Les auditions ont fait apparaître clairement deux camps. D’un côté, les institutionnels du football ont affirmé leur souhait de voir légaliser une pratique illégale, afin que les clubs continuent à payer les agents ; il faut d’ailleurs regretter qu’ils aient tous boycotté la deuxième table ronde. De l’autre côté, les sportifs – avec comme figure de proue M. Michel Platini, avant même qu’il ne devienne président de l’UEFA – qui ont clairement affirmé qu’ils n’étaient pas favorables au paiement de l’agent par les clubs, les représentants des joueurs ayant en outre fait part de leur souhait de responsabiliser leurs mandants plutôt que de les infantiliser.

Parmi les 19 propositions de la mission, trois seulement posent problème au groupe socialiste :

– l’idée de confier la centralisation des flux financiers, des contrôles et des sanctions à la DNCG, organe interne à la fédération sportive ;

– la proposition du rapporteur d’instituer une convention tripartite entre le club, l’agent et le joueur pour le paiement de la rémunération de l’agent, ce qui reviendrait à conserver la situation antérieure, qui a précisément motivé la création de cette mission ;

– le fait que l’on n’aille pas assez loin dans la remise à plat de la profession d’agent sportif et, au-delà, de toute l’organisation du sport professionnel qui vit un peu trop en marge des lois, comme si le fait de procurer de la joie et des émotions à un grand nombre de Français l’y autorisait.

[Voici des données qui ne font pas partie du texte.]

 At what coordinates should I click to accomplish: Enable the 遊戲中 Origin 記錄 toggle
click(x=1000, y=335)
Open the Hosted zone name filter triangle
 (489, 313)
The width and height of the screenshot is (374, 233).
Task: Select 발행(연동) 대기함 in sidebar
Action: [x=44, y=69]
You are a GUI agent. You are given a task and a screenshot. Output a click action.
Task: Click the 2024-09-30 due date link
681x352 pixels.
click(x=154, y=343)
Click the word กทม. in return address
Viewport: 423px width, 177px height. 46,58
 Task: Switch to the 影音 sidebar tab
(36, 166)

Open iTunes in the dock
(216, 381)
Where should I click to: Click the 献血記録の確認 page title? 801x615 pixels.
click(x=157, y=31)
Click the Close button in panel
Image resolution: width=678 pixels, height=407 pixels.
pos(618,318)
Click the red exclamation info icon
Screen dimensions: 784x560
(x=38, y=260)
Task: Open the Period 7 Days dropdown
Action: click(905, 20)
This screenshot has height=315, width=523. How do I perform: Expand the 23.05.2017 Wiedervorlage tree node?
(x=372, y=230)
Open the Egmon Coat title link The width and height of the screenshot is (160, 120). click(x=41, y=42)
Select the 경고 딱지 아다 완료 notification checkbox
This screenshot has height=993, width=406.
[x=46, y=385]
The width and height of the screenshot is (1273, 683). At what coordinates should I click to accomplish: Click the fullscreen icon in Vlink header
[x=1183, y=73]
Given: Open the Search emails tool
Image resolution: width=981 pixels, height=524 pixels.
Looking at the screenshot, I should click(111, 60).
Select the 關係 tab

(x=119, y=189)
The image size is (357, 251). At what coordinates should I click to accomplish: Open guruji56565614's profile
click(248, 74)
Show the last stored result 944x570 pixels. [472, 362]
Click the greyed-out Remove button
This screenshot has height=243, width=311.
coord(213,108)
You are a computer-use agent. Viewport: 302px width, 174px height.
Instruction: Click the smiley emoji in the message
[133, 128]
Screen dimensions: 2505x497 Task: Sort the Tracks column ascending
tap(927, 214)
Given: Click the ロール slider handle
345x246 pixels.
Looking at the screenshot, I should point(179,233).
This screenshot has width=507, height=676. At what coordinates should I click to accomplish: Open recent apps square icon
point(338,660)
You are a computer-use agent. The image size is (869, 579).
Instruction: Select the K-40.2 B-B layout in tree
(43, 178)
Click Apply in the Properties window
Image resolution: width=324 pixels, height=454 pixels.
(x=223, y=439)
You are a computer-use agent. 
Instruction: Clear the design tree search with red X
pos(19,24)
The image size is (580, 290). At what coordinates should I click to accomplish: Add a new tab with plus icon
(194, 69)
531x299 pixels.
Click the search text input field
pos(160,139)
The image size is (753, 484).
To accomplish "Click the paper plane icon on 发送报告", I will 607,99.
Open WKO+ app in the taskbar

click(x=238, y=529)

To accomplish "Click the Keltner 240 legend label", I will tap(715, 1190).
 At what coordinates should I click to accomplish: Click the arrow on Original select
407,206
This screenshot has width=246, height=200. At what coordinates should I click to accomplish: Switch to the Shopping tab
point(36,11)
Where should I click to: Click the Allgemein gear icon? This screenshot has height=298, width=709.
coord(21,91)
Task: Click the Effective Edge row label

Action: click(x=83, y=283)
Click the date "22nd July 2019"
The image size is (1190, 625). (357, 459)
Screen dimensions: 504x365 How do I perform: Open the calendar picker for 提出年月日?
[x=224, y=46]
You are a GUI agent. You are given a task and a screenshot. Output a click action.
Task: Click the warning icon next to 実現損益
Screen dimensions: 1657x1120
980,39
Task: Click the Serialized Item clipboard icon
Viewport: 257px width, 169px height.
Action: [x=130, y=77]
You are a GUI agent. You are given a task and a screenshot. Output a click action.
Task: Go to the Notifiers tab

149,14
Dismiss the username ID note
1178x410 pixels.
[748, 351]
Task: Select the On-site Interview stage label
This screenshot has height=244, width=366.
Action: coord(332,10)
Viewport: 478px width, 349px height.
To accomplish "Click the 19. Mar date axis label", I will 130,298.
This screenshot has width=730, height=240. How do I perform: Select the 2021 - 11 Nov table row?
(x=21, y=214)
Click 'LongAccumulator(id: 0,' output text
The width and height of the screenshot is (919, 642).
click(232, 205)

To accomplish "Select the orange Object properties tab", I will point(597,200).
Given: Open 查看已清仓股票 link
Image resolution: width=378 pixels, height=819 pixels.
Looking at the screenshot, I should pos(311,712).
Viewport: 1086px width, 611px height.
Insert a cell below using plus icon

Cependant, le bilan de la mission est très largement positif. Ses propositions, première étape sur la voie de la normalisation, émanent de députés qui, connaissant le sport et ses valeurs, ne souhaitent pas qu’elles soient galvaudées.

M. Georges Colombier, président, a salué en M. Henri Nayrou un passionné du sport et l’a remercié d’avoir évoqué la mémoire d’Édouard Landrain, trop tôt disparu, qui avait beaucoup œuvré dans ce domaine. Peut-être convient-il, enfin, d’atténuer la critique relative à l’absentéisme de certains membres de la mission, en rappelant combien la charge de travail de chacun est importante en cette fin de législature.

Le rapporteur a souligné à quel point la mission s’était déroulée dans des conditions de transparence, d’écoute et de respect mutuel. Elle a fait un bon travail et ses membres sont globalement d’accord sur ses conclusions, les points de divergence apparaissant marginaux. Ses propositions n’ont rien de définitif, elles ne sont que des outils mis à la disposition des dirigeants du sport professionnel afin d’aller vers une plus grande transparence dans l’exercice de leur fonction de contrôle, comme ils paraissent le souhaiter, à charge pour eux de mettre ces outils en place. Les parlementaires resteront attentifs à cette mise en œuvre.

La commission a décidé, en application de l'article 145 du Règlement, le dépôt du rapport d'information en vue de sa publication.